Commission bancaire de l’afrique centrale ____________


24 Le cadre comptable s’articule autour de 9 classes de comptes. Chaque classe est subdivisée en comptes principaux, eux mêmes répartis en comptes divisionnaires Les comptes divisionnaires comportent autant de sous-comptes que le requièrent les besoins de l’exploitation. La codification adoptée est la suivante : – les classes de comptes comportent un chiffre, – les comptes principaux sont à deux chiffres, – les comptes divisionnaires sont composés de trois chiffres, – les sous-comptes sont à plus de trois chiffres. Les classes 1, 2, 3, 4 et 5 retracent la situation patrimoniale des établissements de crédit. Elles constatent l’évolution des ressources et des emplois. La distinction établie par l’ancien plan comptable entre les comptes de mouvements et les comptes de situation patrimoniale, dont les numéros commencent par zéro, n’a pas été reconduite. Non seulement la coexistence de ces deux séries de comptes n’a pas été jugée indispensable, mais elle est susceptible d’entraîner un alourdissement de la comptabilité, source potentielle d’erreurs.

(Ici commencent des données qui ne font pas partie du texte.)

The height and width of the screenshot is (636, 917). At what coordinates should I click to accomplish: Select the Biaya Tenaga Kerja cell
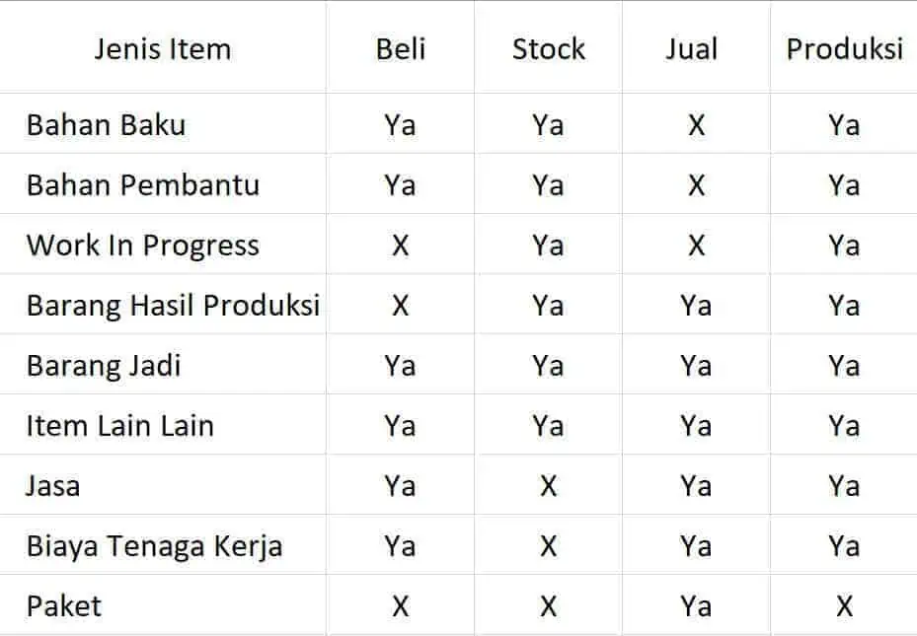[154, 546]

En conséquence, les comptes des classes 1 à 5 reçoivent les mouvements de la période et dégagent les soldes de la situation bilantielle. Les classes 6 et 7 enregistrent les charges et les produits d’exploitation et hors exploitation. Les charges et produits exceptionnels ou sur exercices antérieurs ont été isolés dans des comptes ad hoc. Ainsi, le « zéro » précédant les numéros de comptes (classes, principaux, divisionnaires et sous-comptes) censé traduire la nature « hors exploitation » des charges ou des produits, a été, de ce fait, supprimé. La classe 8 extériorise les différentes marges bancaires découlant de l’agrégation des soldes des comptes de gestion des classes 6 et 7. La classe 9 abrite les opérations de hors-bilan.